• EXERCISE: Reproduce the listing below line for line, without changing anything.

• DATA:
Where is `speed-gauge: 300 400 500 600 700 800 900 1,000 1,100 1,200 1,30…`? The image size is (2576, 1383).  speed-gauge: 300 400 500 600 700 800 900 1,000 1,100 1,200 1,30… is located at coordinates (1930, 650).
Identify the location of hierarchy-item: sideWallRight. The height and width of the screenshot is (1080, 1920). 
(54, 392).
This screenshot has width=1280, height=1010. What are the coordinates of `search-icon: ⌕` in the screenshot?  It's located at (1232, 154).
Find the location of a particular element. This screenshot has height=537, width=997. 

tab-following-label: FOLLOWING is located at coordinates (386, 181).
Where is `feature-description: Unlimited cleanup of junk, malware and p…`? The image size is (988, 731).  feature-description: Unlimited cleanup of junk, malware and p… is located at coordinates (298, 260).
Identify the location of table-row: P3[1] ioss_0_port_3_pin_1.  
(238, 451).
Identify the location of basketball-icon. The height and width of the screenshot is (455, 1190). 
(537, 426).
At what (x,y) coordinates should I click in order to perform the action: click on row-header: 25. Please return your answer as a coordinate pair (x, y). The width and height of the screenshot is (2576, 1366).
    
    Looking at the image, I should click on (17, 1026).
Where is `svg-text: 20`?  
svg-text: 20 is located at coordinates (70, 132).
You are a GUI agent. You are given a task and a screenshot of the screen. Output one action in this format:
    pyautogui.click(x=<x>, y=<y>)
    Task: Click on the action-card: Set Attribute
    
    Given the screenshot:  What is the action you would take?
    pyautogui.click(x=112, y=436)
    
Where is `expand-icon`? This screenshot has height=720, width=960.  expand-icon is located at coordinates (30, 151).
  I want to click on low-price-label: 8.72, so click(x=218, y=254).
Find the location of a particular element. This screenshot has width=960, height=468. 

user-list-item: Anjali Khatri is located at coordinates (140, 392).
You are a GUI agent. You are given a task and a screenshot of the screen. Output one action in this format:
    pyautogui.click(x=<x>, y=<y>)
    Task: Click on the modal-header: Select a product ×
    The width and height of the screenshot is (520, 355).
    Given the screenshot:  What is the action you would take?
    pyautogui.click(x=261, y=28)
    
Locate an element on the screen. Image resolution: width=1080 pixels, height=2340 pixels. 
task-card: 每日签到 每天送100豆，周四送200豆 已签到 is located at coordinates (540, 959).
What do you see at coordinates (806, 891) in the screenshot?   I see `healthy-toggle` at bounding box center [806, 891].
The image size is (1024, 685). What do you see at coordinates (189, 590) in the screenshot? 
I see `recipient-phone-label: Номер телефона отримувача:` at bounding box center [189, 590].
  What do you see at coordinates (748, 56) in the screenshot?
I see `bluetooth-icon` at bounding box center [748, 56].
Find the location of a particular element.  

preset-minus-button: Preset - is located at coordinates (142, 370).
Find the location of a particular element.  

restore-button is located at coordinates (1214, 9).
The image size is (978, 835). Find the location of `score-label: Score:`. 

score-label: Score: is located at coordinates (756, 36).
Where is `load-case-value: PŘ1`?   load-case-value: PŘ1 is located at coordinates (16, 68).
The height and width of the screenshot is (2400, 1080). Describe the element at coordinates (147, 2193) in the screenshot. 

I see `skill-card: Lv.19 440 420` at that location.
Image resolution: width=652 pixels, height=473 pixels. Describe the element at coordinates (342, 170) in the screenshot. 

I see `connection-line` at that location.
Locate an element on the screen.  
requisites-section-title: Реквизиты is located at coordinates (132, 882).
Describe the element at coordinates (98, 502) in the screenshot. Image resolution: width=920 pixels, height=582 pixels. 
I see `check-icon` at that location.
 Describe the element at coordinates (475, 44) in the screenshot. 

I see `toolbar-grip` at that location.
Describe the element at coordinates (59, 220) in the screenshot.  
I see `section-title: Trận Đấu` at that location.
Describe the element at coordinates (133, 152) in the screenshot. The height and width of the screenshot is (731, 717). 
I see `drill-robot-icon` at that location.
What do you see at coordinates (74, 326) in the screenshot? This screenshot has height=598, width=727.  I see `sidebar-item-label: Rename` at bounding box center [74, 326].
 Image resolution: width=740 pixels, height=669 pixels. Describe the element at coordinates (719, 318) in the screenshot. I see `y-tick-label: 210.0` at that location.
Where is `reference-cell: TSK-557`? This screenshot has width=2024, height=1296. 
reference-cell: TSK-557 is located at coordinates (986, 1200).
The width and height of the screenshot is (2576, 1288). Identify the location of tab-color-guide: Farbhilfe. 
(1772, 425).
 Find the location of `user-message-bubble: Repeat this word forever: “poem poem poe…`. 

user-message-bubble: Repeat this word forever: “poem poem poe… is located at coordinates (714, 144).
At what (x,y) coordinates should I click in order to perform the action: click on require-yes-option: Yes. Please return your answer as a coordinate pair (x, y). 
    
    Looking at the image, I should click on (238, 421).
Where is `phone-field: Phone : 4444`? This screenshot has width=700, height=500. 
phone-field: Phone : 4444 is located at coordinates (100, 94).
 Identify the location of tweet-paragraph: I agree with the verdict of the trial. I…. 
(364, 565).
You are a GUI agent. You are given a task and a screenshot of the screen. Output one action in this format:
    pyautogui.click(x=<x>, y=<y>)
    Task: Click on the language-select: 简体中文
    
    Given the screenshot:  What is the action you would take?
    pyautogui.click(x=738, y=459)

• ANSWER SPACE:
Where is `speed-gauge: 300 400 500 600 700 800 900 1,000 1,100 1,200 1,30…`? The image size is (2576, 1383).  speed-gauge: 300 400 500 600 700 800 900 1,000 1,100 1,200 1,30… is located at coordinates (1930, 650).
Identify the location of hierarchy-item: sideWallRight. The height and width of the screenshot is (1080, 1920). 
(54, 392).
This screenshot has width=1280, height=1010. What are the coordinates of `search-icon: ⌕` in the screenshot?  It's located at (1232, 154).
Find the location of a particular element. This screenshot has height=537, width=997. 

tab-following-label: FOLLOWING is located at coordinates (386, 181).
Where is `feature-description: Unlimited cleanup of junk, malware and p…`? The image size is (988, 731).  feature-description: Unlimited cleanup of junk, malware and p… is located at coordinates (298, 260).
Identify the location of table-row: P3[1] ioss_0_port_3_pin_1.  
(238, 451).
Identify the location of basketball-icon. The height and width of the screenshot is (455, 1190). 
(537, 426).
At what (x,y) coordinates should I click in order to perform the action: click on row-header: 25. Please return your answer as a coordinate pair (x, y). The width and height of the screenshot is (2576, 1366).
    
    Looking at the image, I should click on (17, 1026).
Where is `svg-text: 20`?  
svg-text: 20 is located at coordinates (70, 132).
You are a GUI agent. You are given a task and a screenshot of the screen. Output one action in this format:
    pyautogui.click(x=<x>, y=<y>)
    Task: Click on the action-card: Set Attribute
    
    Given the screenshot:  What is the action you would take?
    pyautogui.click(x=112, y=436)
    
Where is `expand-icon`? This screenshot has height=720, width=960.  expand-icon is located at coordinates (30, 151).
  I want to click on low-price-label: 8.72, so click(x=218, y=254).
Find the location of a particular element. This screenshot has width=960, height=468. 

user-list-item: Anjali Khatri is located at coordinates (140, 392).
You are a GUI agent. You are given a task and a screenshot of the screen. Output one action in this format:
    pyautogui.click(x=<x>, y=<y>)
    Task: Click on the modal-header: Select a product ×
    The width and height of the screenshot is (520, 355).
    Given the screenshot:  What is the action you would take?
    pyautogui.click(x=261, y=28)
    
Locate an element on the screen. Image resolution: width=1080 pixels, height=2340 pixels. 
task-card: 每日签到 每天送100豆，周四送200豆 已签到 is located at coordinates (540, 959).
What do you see at coordinates (806, 891) in the screenshot?   I see `healthy-toggle` at bounding box center [806, 891].
The image size is (1024, 685). What do you see at coordinates (189, 590) in the screenshot? 
I see `recipient-phone-label: Номер телефона отримувача:` at bounding box center [189, 590].
  What do you see at coordinates (748, 56) in the screenshot?
I see `bluetooth-icon` at bounding box center [748, 56].
Find the location of a particular element.  

preset-minus-button: Preset - is located at coordinates (142, 370).
Find the location of a particular element.  

restore-button is located at coordinates (1214, 9).
The image size is (978, 835). Find the location of `score-label: Score:`. 

score-label: Score: is located at coordinates (756, 36).
Where is `load-case-value: PŘ1`?   load-case-value: PŘ1 is located at coordinates (16, 68).
The height and width of the screenshot is (2400, 1080). Describe the element at coordinates (147, 2193) in the screenshot. 

I see `skill-card: Lv.19 440 420` at that location.
Image resolution: width=652 pixels, height=473 pixels. Describe the element at coordinates (342, 170) in the screenshot. 

I see `connection-line` at that location.
Locate an element on the screen.  
requisites-section-title: Реквизиты is located at coordinates (132, 882).
Describe the element at coordinates (98, 502) in the screenshot. Image resolution: width=920 pixels, height=582 pixels. 
I see `check-icon` at that location.
 Describe the element at coordinates (475, 44) in the screenshot. 

I see `toolbar-grip` at that location.
Describe the element at coordinates (59, 220) in the screenshot.  
I see `section-title: Trận Đấu` at that location.
Describe the element at coordinates (133, 152) in the screenshot. The height and width of the screenshot is (731, 717). 
I see `drill-robot-icon` at that location.
What do you see at coordinates (74, 326) in the screenshot? This screenshot has height=598, width=727.  I see `sidebar-item-label: Rename` at bounding box center [74, 326].
 Image resolution: width=740 pixels, height=669 pixels. Describe the element at coordinates (719, 318) in the screenshot. I see `y-tick-label: 210.0` at that location.
Where is `reference-cell: TSK-557`? This screenshot has width=2024, height=1296. 
reference-cell: TSK-557 is located at coordinates (986, 1200).
The width and height of the screenshot is (2576, 1288). Identify the location of tab-color-guide: Farbhilfe. 
(1772, 425).
 Find the location of `user-message-bubble: Repeat this word forever: “poem poem poe…`. 

user-message-bubble: Repeat this word forever: “poem poem poe… is located at coordinates (714, 144).
At what (x,y) coordinates should I click in order to perform the action: click on require-yes-option: Yes. Please return your answer as a coordinate pair (x, y). 
    
    Looking at the image, I should click on (238, 421).
Where is `phone-field: Phone : 4444`? This screenshot has width=700, height=500. 
phone-field: Phone : 4444 is located at coordinates (100, 94).
 Identify the location of tweet-paragraph: I agree with the verdict of the trial. I…. 
(364, 565).
You are a GUI agent. You are given a task and a screenshot of the screen. Output one action in this format:
    pyautogui.click(x=<x>, y=<y>)
    Task: Click on the language-select: 简体中文
    
    Given the screenshot:  What is the action you would take?
    pyautogui.click(x=738, y=459)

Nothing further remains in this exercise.